→ Work to complete
Return every line of the records that includes the string "size".

Dataset entries
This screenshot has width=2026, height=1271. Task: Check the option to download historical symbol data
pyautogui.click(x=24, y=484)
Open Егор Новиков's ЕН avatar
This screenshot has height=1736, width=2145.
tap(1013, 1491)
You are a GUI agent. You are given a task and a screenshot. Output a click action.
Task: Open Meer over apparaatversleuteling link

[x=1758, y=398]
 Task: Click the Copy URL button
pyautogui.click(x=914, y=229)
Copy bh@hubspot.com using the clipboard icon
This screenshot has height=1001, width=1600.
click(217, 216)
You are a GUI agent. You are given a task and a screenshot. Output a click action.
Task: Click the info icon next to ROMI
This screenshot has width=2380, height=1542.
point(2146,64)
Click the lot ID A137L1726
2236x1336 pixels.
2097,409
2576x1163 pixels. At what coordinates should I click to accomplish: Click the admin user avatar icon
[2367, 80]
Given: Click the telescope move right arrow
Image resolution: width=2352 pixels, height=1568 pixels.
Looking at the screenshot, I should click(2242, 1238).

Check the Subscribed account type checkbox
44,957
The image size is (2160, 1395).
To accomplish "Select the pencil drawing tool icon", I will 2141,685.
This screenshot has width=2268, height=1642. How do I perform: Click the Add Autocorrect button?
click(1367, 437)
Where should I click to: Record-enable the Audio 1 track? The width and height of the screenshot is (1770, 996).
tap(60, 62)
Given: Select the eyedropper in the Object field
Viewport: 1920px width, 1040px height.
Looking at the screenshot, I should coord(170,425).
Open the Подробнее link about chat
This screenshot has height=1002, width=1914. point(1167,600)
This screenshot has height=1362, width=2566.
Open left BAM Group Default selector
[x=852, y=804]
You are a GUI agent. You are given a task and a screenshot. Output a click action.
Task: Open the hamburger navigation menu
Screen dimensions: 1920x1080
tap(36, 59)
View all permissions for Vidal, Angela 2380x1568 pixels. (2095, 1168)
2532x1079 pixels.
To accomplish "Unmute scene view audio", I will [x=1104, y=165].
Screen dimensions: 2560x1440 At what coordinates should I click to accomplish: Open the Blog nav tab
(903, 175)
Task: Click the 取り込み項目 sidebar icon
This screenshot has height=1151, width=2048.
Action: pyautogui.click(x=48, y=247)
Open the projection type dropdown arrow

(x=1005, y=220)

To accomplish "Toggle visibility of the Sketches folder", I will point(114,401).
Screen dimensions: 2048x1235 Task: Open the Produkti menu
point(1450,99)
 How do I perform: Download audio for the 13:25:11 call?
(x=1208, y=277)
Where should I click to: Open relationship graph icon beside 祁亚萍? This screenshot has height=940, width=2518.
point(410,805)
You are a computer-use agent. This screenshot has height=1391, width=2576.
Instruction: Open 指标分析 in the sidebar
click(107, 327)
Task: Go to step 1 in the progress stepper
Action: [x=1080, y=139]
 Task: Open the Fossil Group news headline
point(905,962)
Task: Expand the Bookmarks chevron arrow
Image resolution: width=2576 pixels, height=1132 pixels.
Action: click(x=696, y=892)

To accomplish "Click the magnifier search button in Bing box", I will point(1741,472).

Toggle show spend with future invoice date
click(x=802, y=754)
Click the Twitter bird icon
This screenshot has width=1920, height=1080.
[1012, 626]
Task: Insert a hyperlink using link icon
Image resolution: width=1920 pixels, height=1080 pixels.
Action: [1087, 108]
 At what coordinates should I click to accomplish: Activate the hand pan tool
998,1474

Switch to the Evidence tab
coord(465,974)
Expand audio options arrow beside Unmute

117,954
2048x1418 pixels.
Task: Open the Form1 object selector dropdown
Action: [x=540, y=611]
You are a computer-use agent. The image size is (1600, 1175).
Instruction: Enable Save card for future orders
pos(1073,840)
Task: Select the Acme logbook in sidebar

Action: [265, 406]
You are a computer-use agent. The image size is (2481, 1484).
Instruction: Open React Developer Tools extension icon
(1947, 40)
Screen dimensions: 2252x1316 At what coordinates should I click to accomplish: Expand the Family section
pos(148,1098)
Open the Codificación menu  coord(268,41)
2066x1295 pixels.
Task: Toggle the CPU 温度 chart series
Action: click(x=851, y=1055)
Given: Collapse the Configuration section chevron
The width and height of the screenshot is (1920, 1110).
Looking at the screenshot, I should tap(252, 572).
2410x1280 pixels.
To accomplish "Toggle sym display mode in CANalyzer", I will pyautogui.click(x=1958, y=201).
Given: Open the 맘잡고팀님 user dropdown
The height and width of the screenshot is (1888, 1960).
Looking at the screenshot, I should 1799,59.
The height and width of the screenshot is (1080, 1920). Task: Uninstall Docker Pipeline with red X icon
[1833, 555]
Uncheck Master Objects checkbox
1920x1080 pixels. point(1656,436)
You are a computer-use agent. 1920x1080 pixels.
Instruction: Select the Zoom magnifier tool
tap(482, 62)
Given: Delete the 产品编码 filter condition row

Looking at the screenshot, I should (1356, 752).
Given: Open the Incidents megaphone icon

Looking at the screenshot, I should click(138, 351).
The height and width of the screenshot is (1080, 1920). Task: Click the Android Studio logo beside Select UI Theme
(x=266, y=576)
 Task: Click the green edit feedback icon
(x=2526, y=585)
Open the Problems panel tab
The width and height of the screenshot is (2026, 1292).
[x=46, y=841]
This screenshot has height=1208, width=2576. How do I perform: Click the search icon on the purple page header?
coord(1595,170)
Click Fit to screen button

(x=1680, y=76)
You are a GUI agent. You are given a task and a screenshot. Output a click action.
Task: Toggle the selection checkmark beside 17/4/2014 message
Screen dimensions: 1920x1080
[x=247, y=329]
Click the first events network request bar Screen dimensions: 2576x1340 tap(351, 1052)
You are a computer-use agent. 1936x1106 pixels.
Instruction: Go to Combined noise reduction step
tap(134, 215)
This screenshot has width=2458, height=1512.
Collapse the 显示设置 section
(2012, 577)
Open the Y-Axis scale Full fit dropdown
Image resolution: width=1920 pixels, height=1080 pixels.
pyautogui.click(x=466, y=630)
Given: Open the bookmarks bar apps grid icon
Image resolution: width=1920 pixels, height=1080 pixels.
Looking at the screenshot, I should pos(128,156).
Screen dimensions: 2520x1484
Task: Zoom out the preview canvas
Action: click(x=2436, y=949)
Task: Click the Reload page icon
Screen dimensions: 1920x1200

→ Solution for this task
The image size is (2160, 1395).
You are a computer-use agent. The image size is (1600, 1175).
You are a computer-use agent. The image size is (2481, 1484).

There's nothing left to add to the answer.